> [YOUR ASSIGNMENT]
Without pictures, output exactly the lines running from the line containing "Task: Switch to the 4H timeframe tab" to the end of the listing below.
═══ DATA FOR PROCESSING
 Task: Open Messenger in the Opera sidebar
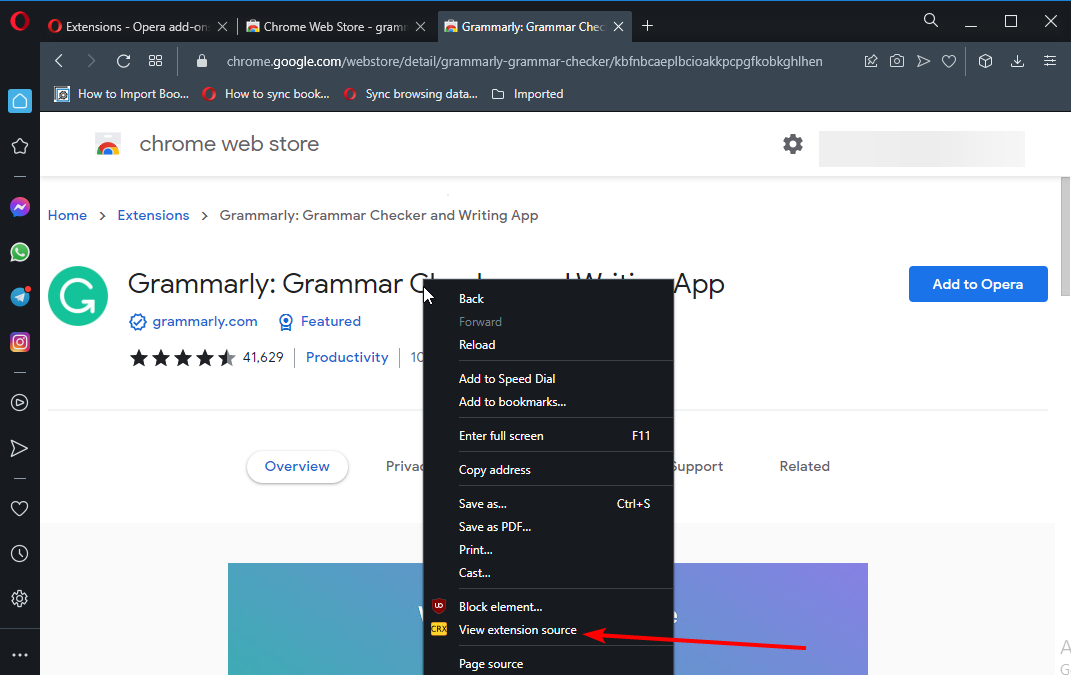19,207

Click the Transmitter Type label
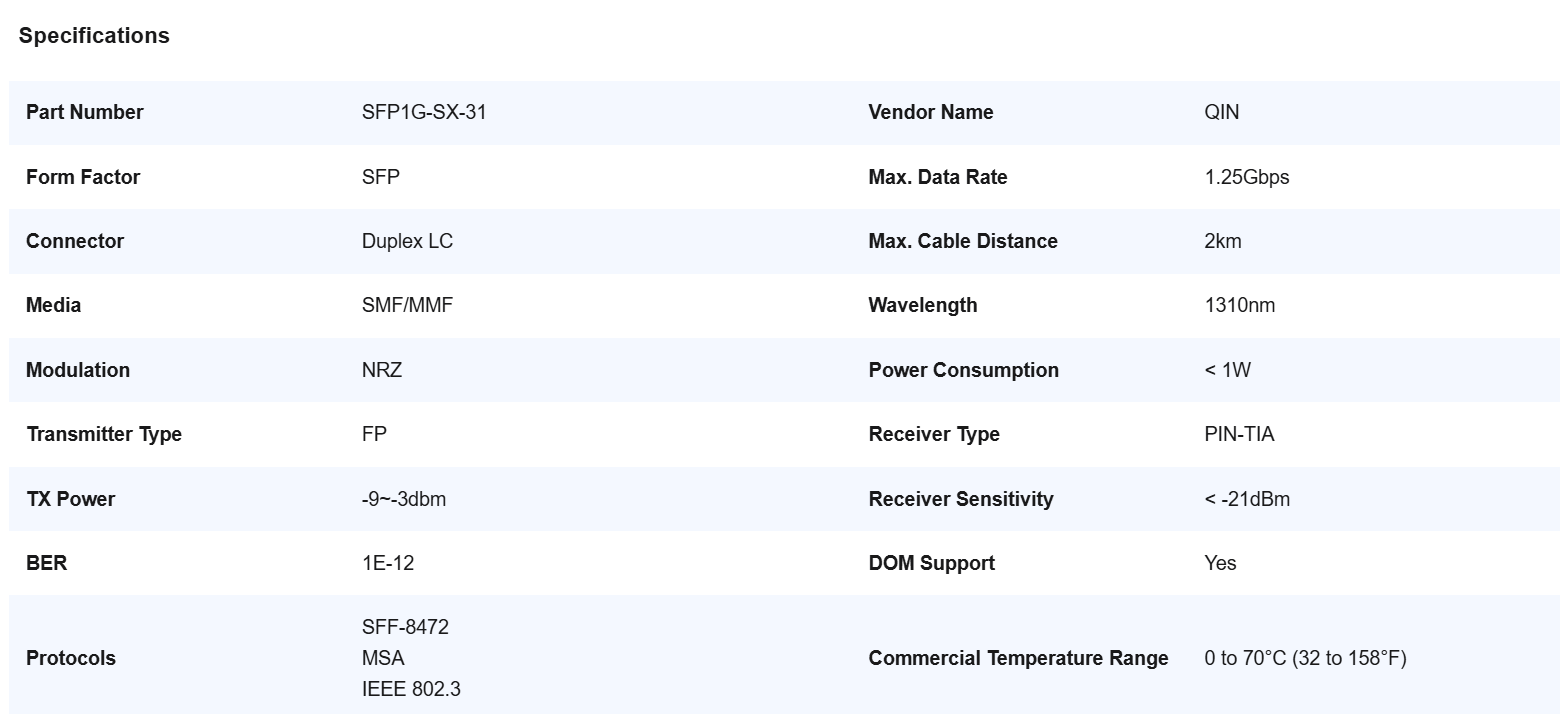104,434
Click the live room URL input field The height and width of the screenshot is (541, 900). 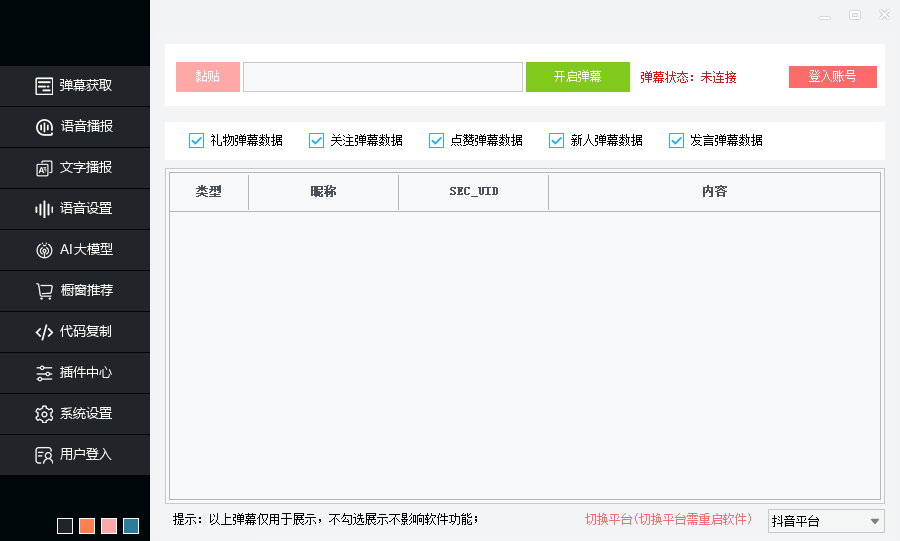coord(382,77)
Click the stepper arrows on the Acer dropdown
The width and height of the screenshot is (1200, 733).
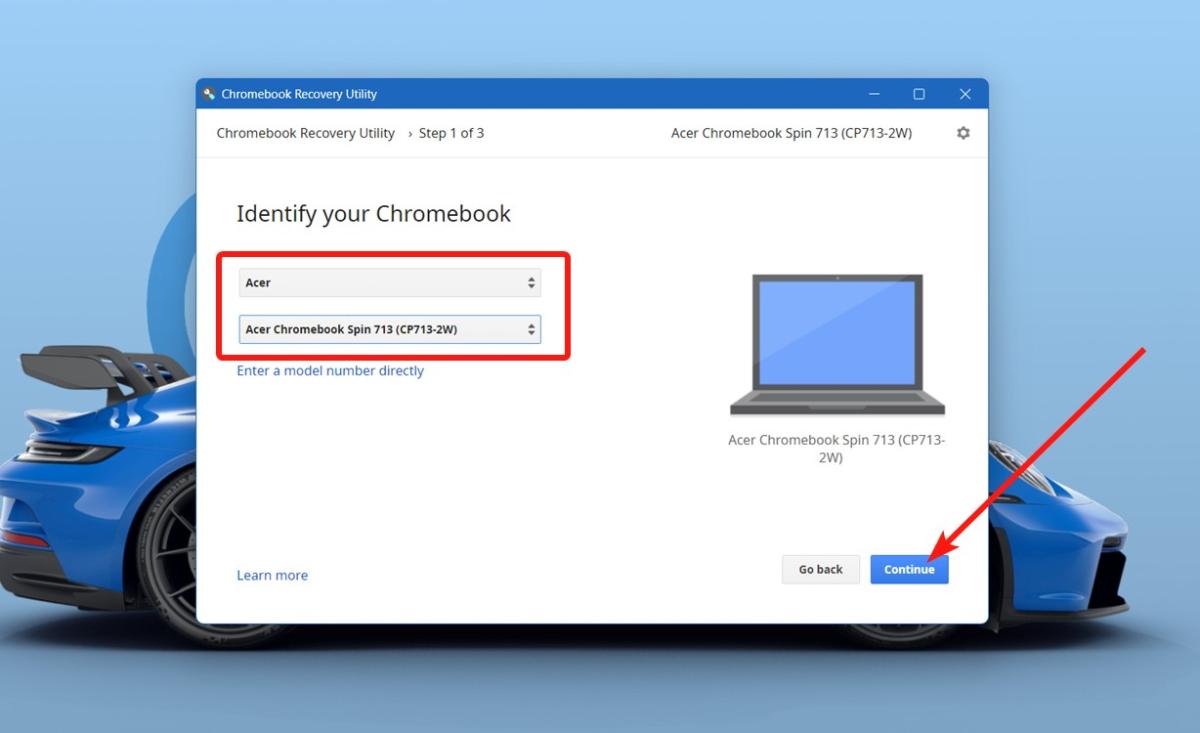pos(530,282)
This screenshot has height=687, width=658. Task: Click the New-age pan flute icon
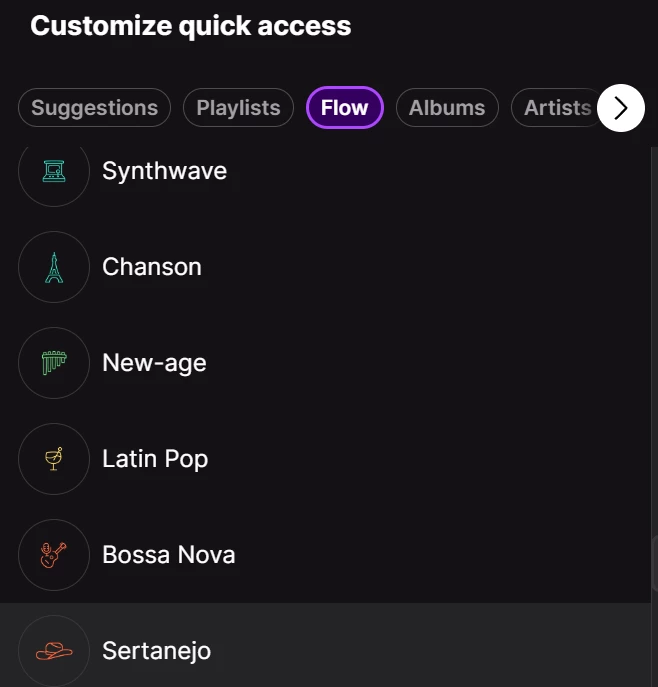(x=54, y=363)
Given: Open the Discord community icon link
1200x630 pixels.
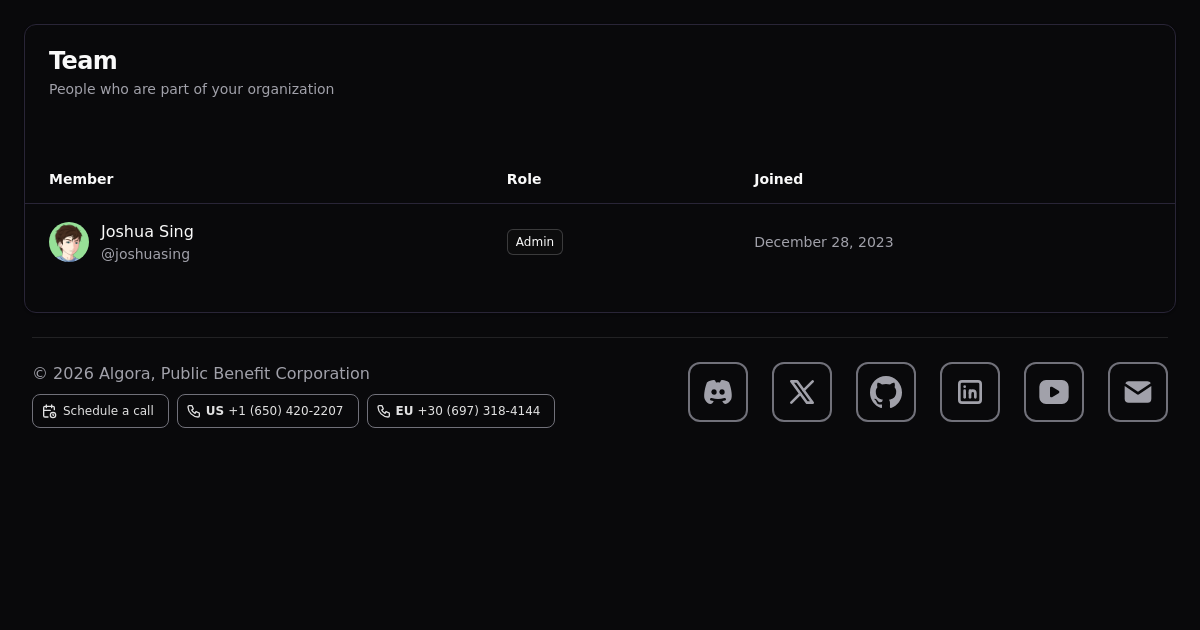Looking at the screenshot, I should click(x=718, y=392).
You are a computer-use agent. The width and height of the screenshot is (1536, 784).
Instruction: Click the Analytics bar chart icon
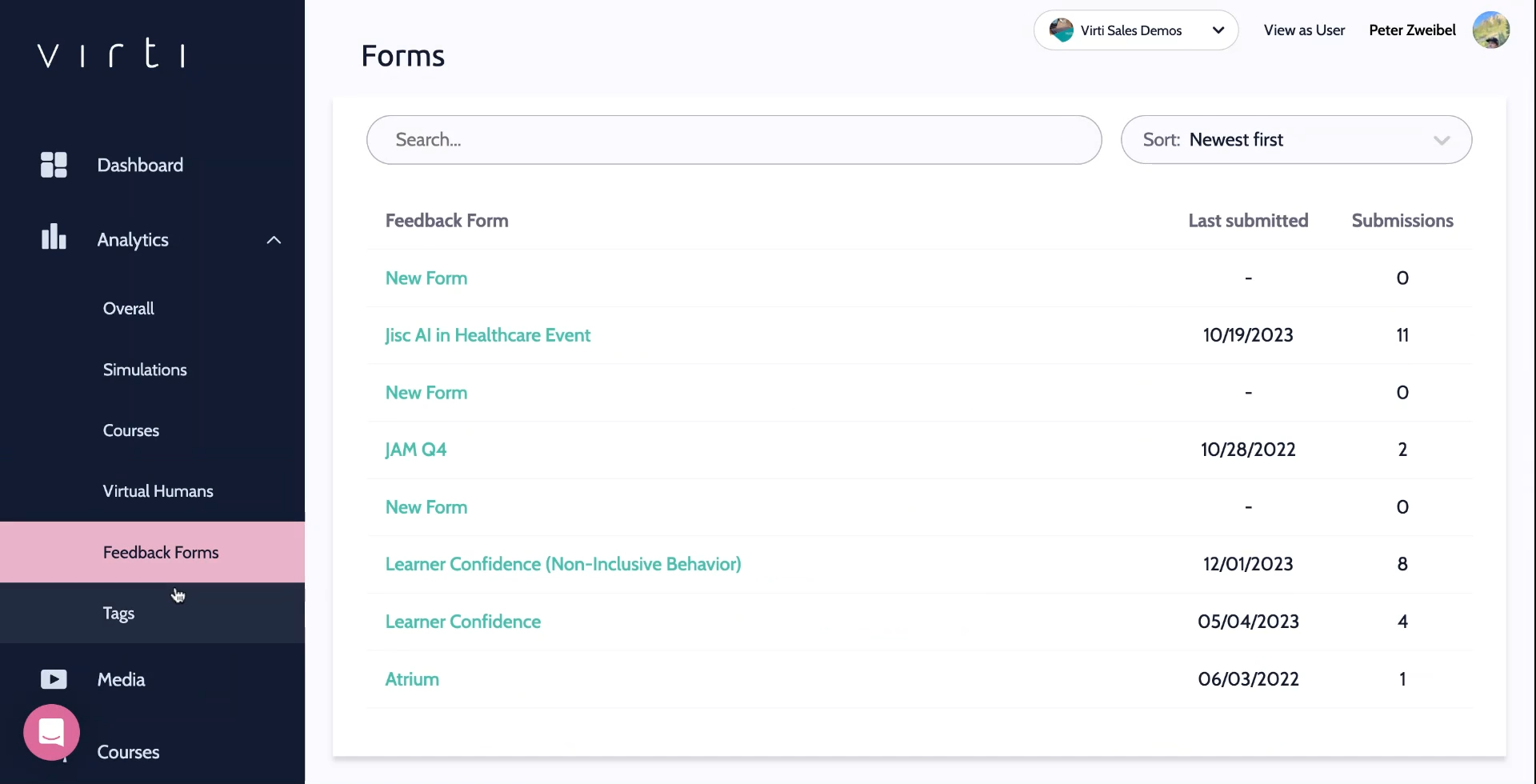(54, 238)
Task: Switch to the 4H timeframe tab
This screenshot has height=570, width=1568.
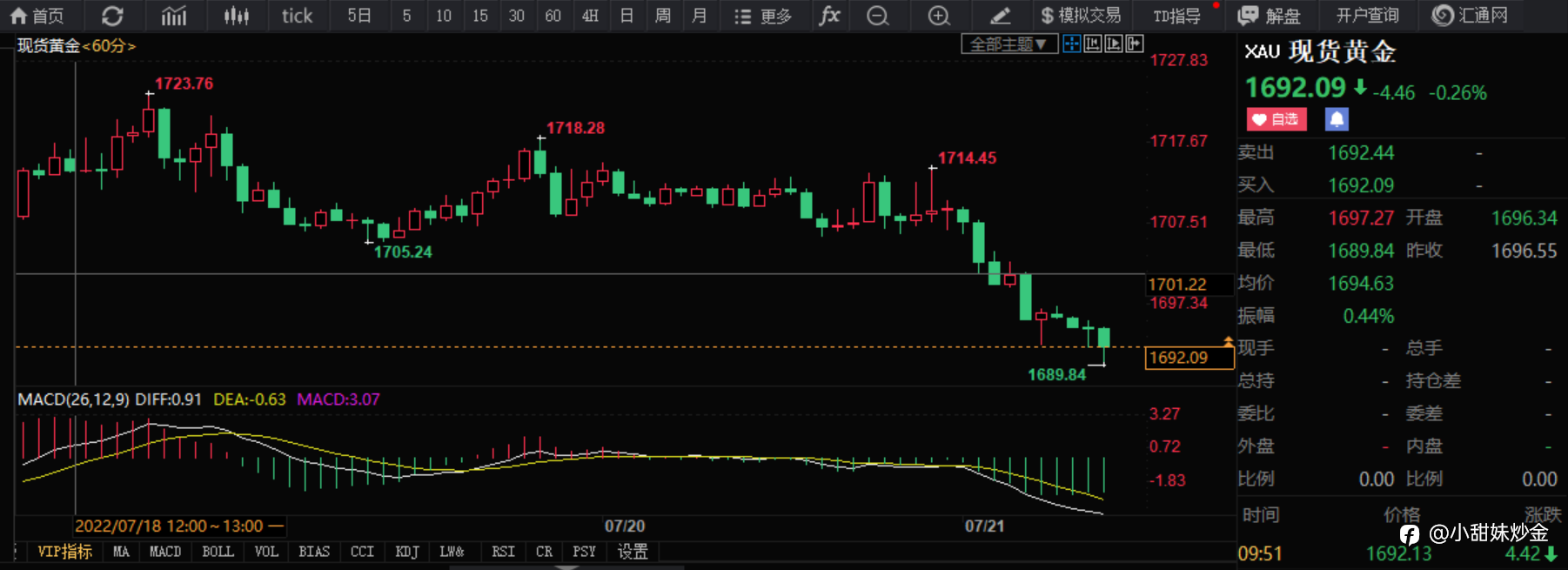Action: click(590, 16)
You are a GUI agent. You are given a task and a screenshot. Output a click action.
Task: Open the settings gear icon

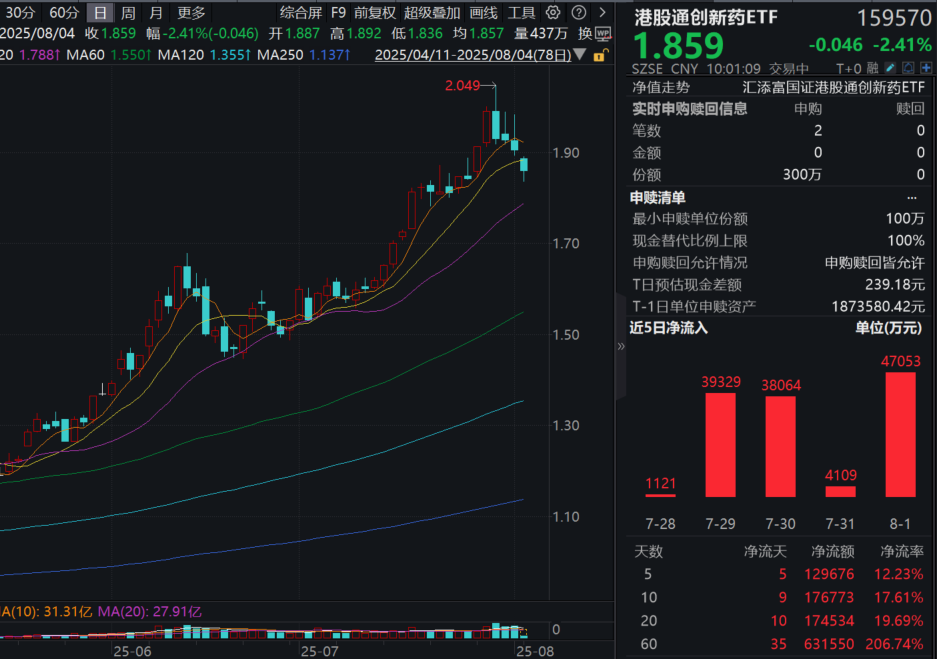coord(552,12)
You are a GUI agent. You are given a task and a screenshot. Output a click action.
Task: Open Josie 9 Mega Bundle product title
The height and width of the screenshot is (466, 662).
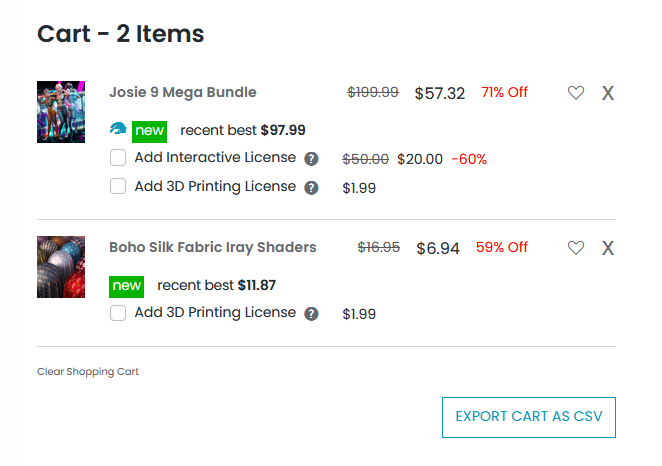(x=183, y=93)
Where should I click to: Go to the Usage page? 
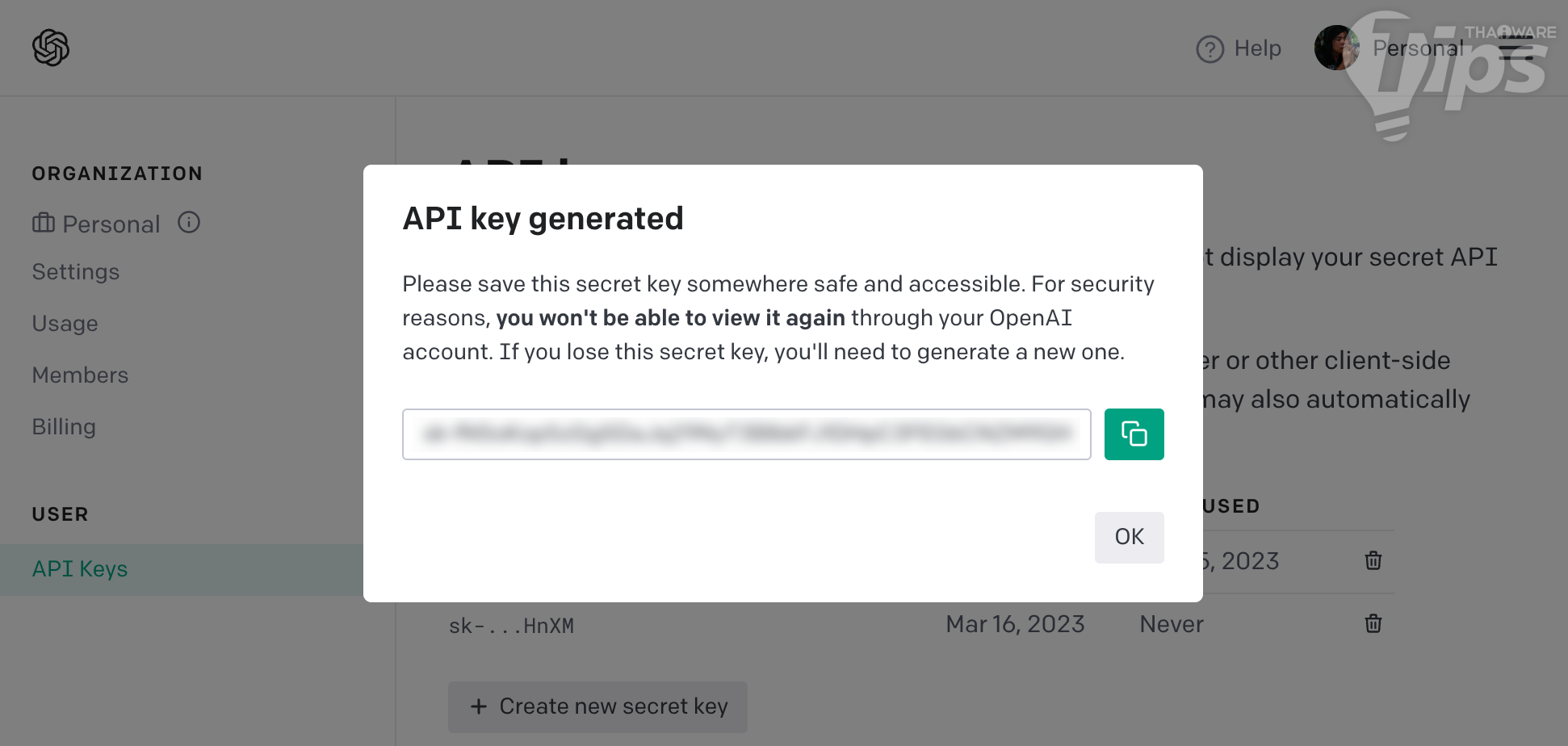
══════
> [EXERCISE RESULT]
Task: Switch to the 4H timeframe tab
This screenshot has height=570, width=1568.
Action: click(590, 16)
You are a GUI agent. You are given a task and a screenshot. Output a click action.
Task: Open the settings gear icon

coord(552,12)
You are a GUI agent. You are given a task and a screenshot. Output a click action.
Task: Open Josie 9 Mega Bundle product title
The height and width of the screenshot is (466, 662).
(x=183, y=93)
Where should I click to: Go to the Usage page? 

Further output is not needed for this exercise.